Nature Trails

Click here for map of the Country Park Trails

The Nature Trails all start at the Mill on Hessle Foreshore, and wind their way through the woods and meadows of the reserve. Each trail is distinctively signed with wildlife waymarkers to help you explore the nature reserve.

Meadow Trail

Length 1.25 km

The shortest trail on the reserve leads through the meadows on surfaced footpaths. Here you can see many of butterflies found on the reserve, such as the meadow brown, gatekeeper, comma or small copper. Even if it is a cloudy day you may see a ringlet as it flies amongst the flowers.  The long grass is also home to wood mice and bank voles that provide a tasty morsel for predators like kestrels, owls and weasels.

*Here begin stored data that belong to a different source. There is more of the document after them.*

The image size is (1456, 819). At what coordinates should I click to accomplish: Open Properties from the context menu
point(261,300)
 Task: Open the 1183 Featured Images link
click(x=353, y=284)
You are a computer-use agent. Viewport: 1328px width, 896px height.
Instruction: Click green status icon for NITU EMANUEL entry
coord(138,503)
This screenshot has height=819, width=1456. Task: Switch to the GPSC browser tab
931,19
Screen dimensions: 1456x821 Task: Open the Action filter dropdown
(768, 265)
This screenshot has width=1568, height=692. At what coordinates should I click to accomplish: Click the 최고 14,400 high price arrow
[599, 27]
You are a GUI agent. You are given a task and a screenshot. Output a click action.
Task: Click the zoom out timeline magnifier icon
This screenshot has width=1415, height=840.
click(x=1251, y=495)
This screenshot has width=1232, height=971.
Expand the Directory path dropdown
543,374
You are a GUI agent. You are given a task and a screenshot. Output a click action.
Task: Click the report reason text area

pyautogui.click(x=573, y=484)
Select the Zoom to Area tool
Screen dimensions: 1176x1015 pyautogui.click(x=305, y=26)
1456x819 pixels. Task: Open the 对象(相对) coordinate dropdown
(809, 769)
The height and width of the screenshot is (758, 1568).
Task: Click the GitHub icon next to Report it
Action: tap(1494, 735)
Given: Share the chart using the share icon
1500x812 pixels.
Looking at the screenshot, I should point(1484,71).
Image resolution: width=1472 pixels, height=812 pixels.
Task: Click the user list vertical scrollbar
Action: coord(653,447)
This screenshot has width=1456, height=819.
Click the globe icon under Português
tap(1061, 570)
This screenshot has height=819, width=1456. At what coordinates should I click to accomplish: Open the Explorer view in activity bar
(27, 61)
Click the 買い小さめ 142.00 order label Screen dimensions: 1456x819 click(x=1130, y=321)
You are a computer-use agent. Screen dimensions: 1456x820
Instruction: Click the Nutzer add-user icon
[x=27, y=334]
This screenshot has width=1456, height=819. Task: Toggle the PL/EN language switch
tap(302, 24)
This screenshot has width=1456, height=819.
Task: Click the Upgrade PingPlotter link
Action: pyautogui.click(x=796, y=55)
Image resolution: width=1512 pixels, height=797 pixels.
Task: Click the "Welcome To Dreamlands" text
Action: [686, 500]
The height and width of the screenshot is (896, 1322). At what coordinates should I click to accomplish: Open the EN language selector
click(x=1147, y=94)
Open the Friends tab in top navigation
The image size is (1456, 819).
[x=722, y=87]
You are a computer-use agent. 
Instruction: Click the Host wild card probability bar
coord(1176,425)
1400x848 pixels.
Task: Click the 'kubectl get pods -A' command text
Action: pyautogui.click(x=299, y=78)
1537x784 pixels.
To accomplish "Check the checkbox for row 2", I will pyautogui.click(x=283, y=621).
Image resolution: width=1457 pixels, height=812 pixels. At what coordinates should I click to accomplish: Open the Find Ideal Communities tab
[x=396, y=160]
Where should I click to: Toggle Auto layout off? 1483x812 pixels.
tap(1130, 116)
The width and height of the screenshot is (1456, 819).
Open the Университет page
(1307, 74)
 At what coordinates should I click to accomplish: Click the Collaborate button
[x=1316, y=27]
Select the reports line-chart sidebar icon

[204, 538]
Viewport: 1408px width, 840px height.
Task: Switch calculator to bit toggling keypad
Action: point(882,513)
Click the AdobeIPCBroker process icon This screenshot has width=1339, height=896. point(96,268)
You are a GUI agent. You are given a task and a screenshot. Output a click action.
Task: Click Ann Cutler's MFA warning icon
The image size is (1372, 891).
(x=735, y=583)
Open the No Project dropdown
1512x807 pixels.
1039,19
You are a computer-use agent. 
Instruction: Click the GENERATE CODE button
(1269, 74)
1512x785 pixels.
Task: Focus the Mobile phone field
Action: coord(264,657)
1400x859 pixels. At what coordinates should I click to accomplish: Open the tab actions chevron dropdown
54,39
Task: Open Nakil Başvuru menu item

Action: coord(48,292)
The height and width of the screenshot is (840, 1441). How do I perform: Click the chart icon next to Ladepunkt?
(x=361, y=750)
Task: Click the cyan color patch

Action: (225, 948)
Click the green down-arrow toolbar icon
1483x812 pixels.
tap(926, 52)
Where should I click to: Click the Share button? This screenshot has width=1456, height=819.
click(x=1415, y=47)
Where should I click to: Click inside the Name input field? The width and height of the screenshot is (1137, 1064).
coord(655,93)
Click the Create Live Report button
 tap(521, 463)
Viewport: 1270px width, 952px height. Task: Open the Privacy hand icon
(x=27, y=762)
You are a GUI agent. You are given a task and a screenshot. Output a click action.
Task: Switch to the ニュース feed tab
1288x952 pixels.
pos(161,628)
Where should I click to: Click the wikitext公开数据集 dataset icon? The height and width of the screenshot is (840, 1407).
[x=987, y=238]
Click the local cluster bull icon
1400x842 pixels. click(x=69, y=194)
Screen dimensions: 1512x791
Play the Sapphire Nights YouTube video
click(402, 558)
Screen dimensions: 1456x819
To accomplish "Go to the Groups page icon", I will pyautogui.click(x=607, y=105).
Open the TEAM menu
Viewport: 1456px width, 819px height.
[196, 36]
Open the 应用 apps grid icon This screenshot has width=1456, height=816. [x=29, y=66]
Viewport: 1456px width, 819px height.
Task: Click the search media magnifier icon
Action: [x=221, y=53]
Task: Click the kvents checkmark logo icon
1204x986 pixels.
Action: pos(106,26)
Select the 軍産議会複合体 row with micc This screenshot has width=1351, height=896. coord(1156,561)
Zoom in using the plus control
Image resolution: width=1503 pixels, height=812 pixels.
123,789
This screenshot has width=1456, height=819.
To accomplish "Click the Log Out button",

The living willow viewing tunnel is a great place to have a rest on your journey and watch the finches, tits, thrushes and robins visiting the bird tables and feeders.

Pond Trail

Length 2.5km

The pond trail guarantees no steps, stiles or steep gradients, and with rest areas every 100 metres it is hoped everyone can enjoy a stroll around the reserve.  The trail leads through the woods to the main ponds. The smaller pond dries up in summer, which makes it a good home for amphibians, as their offspring do not encounter attacks from predatory fish. You may like to follow the trail to the third pond on the reserve that is typically surrounded by willow trees. It is a great place to watch bathing birds and bats feeding in the evening.  Retrace your steps away from the steps to rejoin the main pond trail to return to the Foreshore.

Cliff Trail

Length 3km

This longer trail explores the tree covered chalk cliff terraces of the reserve, once said to resemble miniature snow covered Alps, and which gives the area its local name of Little Switzerland. Leaving the meadows and ponds behind you, the path climbs along an old quarry terrace. You can take a detour up the 103 steps to the High View Point for a fine view across the River Humber to the Lincolnshire Wolds.  The trail passes through woods of ash trees that love to grow on these chalky soils.  They can also survive on the cliff walls and ledges by clinging on with their creeping roots over the chalk rock.  There really are some staggering trees hanging onto the rocks above you!